**Exercise aim**
Reproduce every one of the records below word for word, leaving the pictures out.

**Input data**

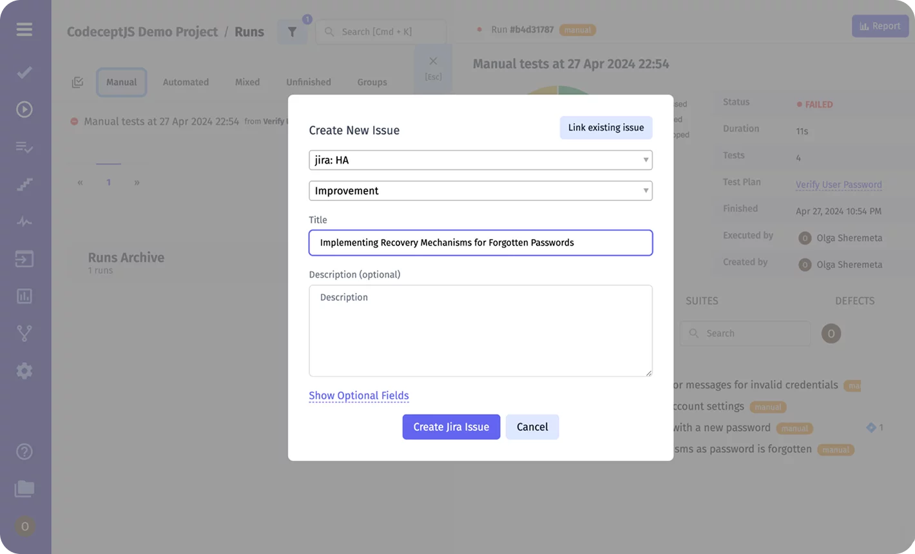Expand the jira: HA project dropdown
This screenshot has height=554, width=915.
(x=480, y=160)
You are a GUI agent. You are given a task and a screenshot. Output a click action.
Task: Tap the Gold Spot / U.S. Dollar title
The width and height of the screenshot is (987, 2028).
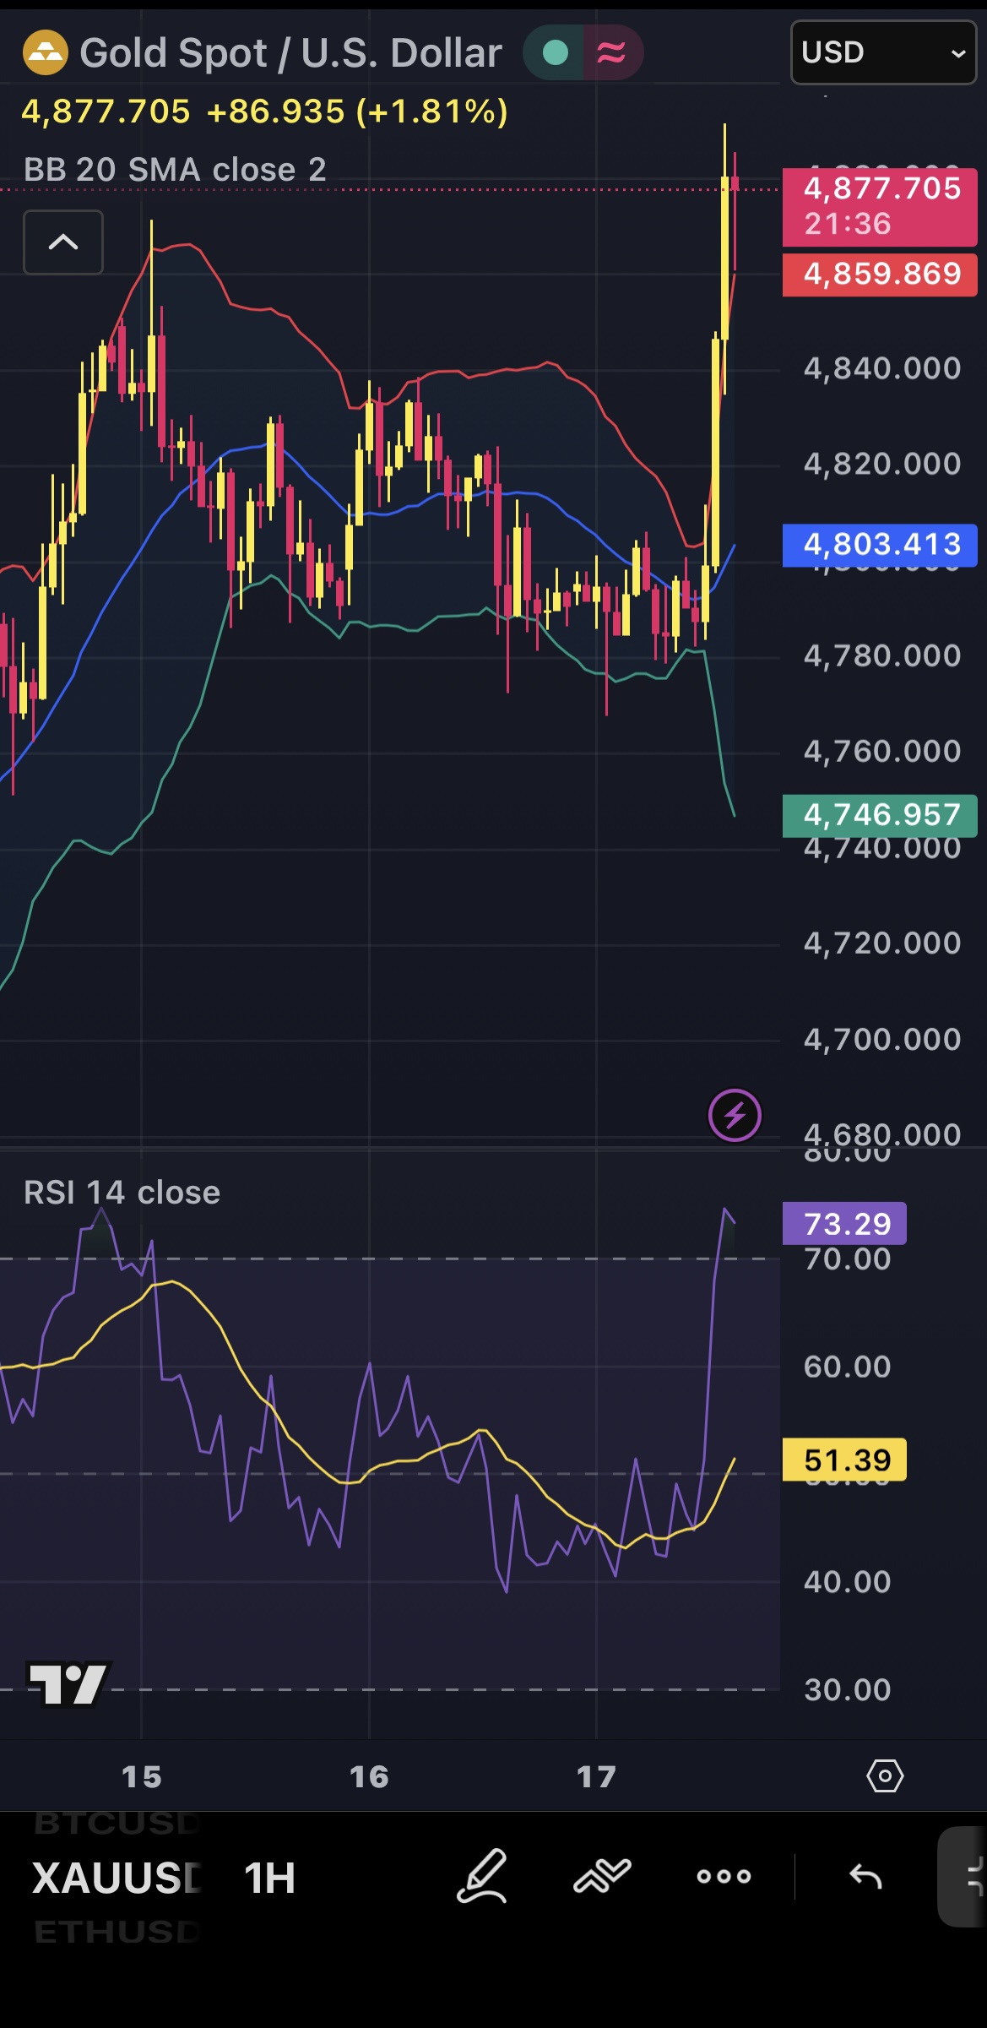click(291, 53)
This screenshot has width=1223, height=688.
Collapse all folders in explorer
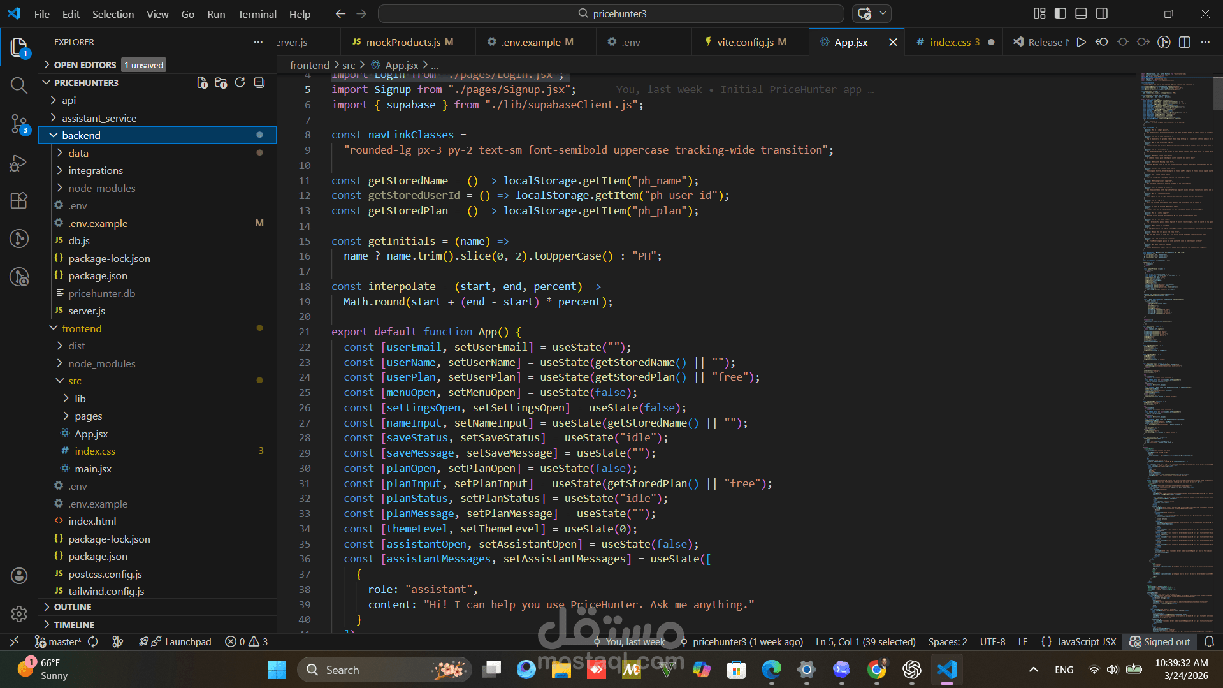[259, 83]
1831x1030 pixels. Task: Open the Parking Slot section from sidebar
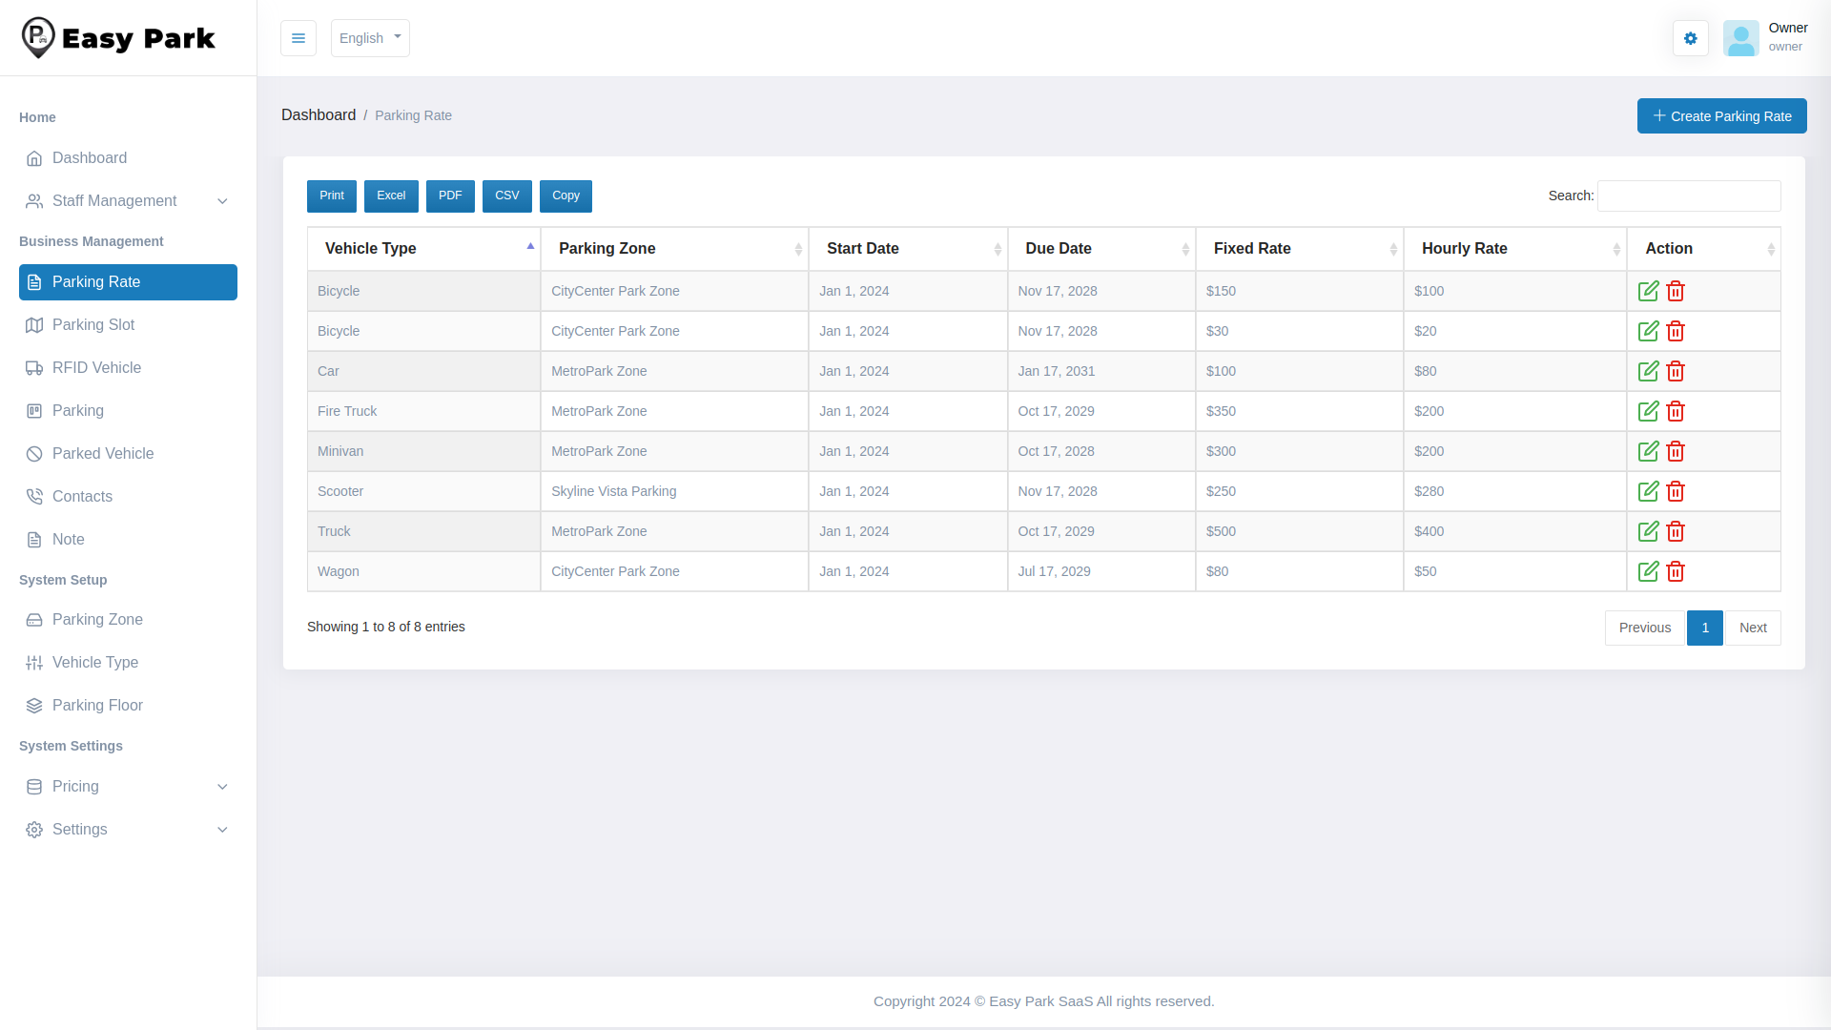click(93, 324)
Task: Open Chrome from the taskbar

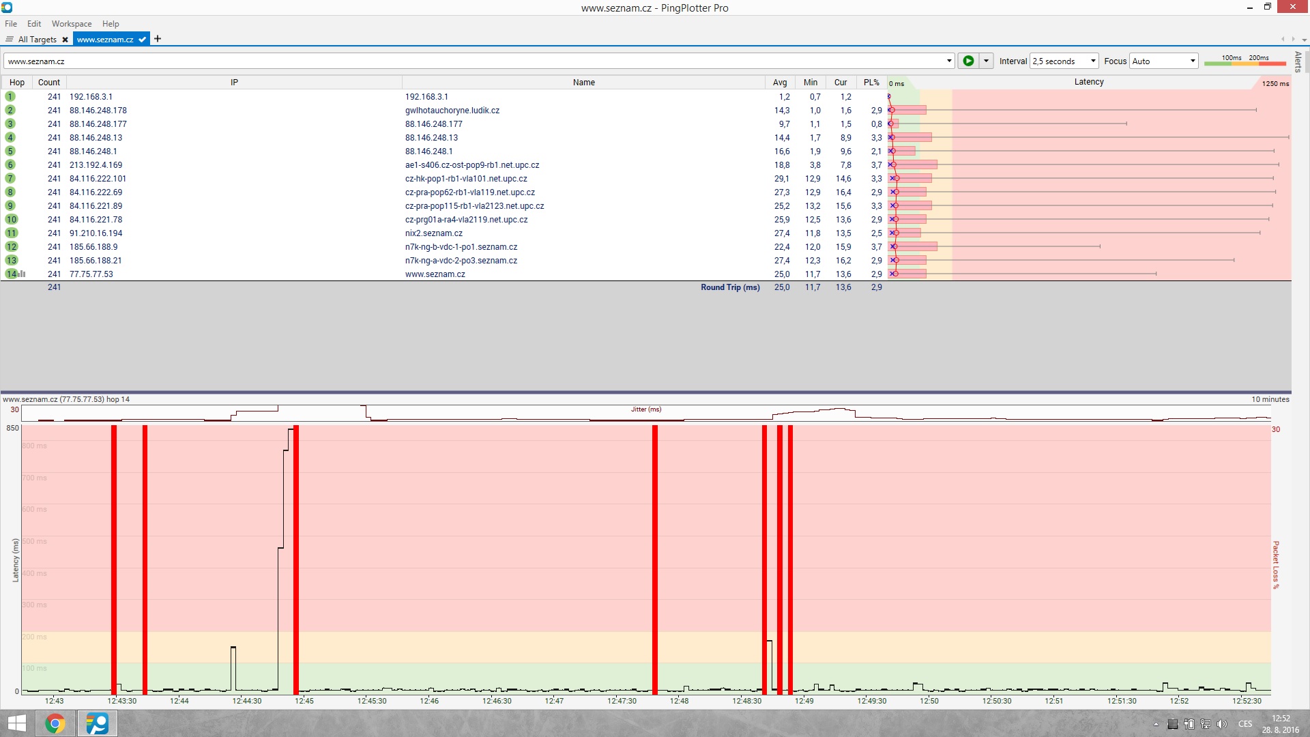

**Final result**
Expand the jira: HA project dropdown
This screenshot has height=554, width=915.
(x=480, y=160)
You are a GUI agent. You are given a task and a screenshot. Output a click action.
Task: Tap the Gold Spot / U.S. Dollar title
The width and height of the screenshot is (987, 2028).
click(291, 53)
This screenshot has width=1223, height=688.
Collapse all folders in explorer
[259, 83]
1831x1030 pixels. Task: Open the Parking Slot section from sidebar
click(93, 324)
Task: Open Chrome from the taskbar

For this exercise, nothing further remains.